The Greek philosopher Aristotle identified logos, ethos and pathos as the three fundamental strategies for persuading and audience.
Explained in his highly revered written work Rhetoric, Aristotle laid out persuasive strategies to support a case and respond to opposing arguments. Using these three appeals in combination will make a good approach to any argument.
Logos is based on facts, reason and rationality. It’s an academic approach to proving your side of the argument. Logos appeals to the logical side of reasoning. When reasoning with people, provide them with factual reasons why they should believe you. You can also use aids like charts, data and bar graphs to bolster your logos. It’s like the mathematical proof to your argument.
Logos uses two main forms of arguments which are inductive and deductive. The inductive argument begins with the specifics and then moves to the general. The deductive argument begins with the general and moves to the specific.

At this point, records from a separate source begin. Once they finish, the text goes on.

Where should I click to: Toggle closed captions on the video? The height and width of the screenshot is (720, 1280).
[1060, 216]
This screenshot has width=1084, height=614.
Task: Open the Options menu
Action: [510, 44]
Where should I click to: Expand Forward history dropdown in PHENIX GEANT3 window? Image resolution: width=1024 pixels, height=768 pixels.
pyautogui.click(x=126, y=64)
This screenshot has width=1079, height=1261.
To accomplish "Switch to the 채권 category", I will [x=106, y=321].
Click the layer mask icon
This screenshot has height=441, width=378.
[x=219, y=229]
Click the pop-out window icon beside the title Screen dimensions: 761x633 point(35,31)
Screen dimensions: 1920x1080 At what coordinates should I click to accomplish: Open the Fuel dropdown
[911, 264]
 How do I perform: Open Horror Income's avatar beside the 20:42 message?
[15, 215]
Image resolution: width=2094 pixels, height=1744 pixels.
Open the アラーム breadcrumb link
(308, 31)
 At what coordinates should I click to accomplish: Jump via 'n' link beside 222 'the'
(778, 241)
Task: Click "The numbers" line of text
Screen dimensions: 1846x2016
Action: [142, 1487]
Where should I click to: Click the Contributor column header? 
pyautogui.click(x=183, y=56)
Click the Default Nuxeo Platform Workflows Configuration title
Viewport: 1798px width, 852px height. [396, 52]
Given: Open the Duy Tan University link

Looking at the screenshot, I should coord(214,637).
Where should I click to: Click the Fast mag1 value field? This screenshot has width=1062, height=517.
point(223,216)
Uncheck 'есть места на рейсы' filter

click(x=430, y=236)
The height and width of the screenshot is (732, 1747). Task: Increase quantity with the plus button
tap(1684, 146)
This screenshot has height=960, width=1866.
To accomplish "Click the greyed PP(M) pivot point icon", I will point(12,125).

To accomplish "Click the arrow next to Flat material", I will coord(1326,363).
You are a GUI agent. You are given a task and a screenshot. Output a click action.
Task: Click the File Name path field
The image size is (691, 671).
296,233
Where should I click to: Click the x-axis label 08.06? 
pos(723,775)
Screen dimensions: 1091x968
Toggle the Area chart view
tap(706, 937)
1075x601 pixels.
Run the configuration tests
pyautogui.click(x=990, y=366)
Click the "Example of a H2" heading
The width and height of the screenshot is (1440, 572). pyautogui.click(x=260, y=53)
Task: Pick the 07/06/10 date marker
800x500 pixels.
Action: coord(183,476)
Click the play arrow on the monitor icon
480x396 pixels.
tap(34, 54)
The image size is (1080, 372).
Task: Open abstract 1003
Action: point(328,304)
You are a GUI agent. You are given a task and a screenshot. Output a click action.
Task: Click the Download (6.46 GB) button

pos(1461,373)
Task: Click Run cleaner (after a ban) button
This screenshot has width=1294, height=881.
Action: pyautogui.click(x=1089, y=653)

Whichever form you use there must be a sufficient amount of reliable evidence that represents the situation for logos to work.
Ethos, a Greek word meaning character, is based on the speaker or author’s character and credibility. A key thing to remember about ethos is that your level of credibility is based on how your audience perceives you. Some aspects are respect, good character, trustworthiness and authority on the topic. Using the power of authority with quotes can help credibility.
You can use quotes by famous people like doctors, judges, presidents and engineers. Quoting someone who has good social acceptance and is thought of to be a persuasive person will add power to your argument. So if you are persuading a group of people about leadership you could give a quote by Norman Schwarzkopf.
“Leadership is a potent combination of strategy and character. But if you must be without one, be without the strategy”.
Pathos is an appeal to the emotional sensibilities of your audience. Essentially you want to associate pathos with pity. It can appeal to the senses, memory and common experiences. This is the poetic feel of your argument and will give people a reason to be on your side.
To get an emotional response from an audience you can use storytelling, metaphor, analogy, anecdote and simile. Some of the emotional aspects for evoking feelings are love, sympathy, compassion, envy, hate, contempt and fear.
Understanding the persuasive appeals gives you the tools on how to persuade people. Think of them as guide lines when it’s your job to change people’s minds. If you’re the audience, its helpful to understand these persuasive appeals so that way you will know when someone is trying to use these tools on you.